• _Required work_
The response should hold each line from the entries below where "screenshot" is found.

• _Source material_
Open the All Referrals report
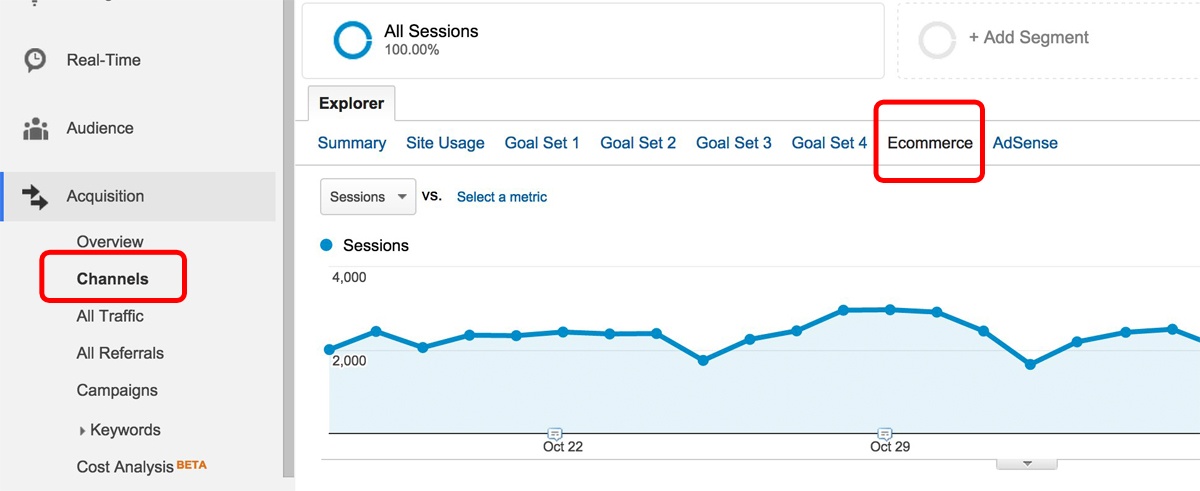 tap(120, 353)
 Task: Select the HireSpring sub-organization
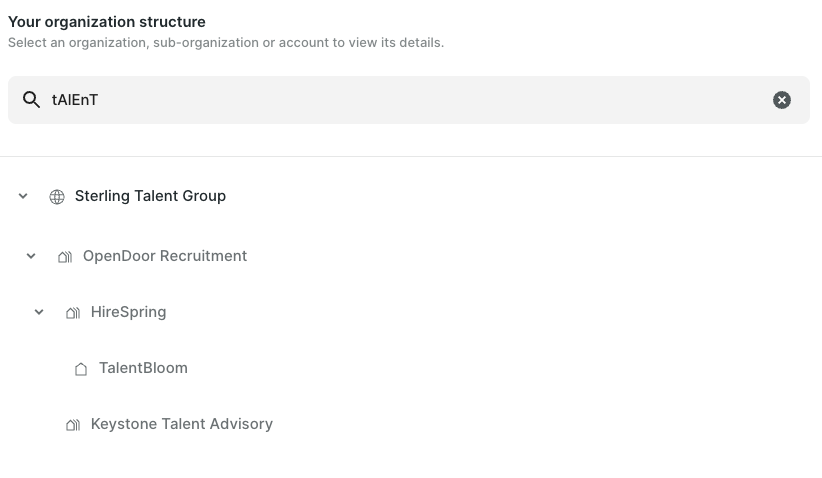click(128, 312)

* * *

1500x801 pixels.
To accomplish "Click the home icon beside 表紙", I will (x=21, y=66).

...

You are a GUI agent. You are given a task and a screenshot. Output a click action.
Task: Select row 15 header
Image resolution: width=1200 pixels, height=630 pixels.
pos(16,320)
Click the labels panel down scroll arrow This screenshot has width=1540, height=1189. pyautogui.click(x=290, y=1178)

• _Exercise response_
You are a GUI agent. You are given a task and a screenshot. Output a click action.
Click the labels panel down scroll arrow This screenshot has width=1540, height=1189. pyautogui.click(x=290, y=1178)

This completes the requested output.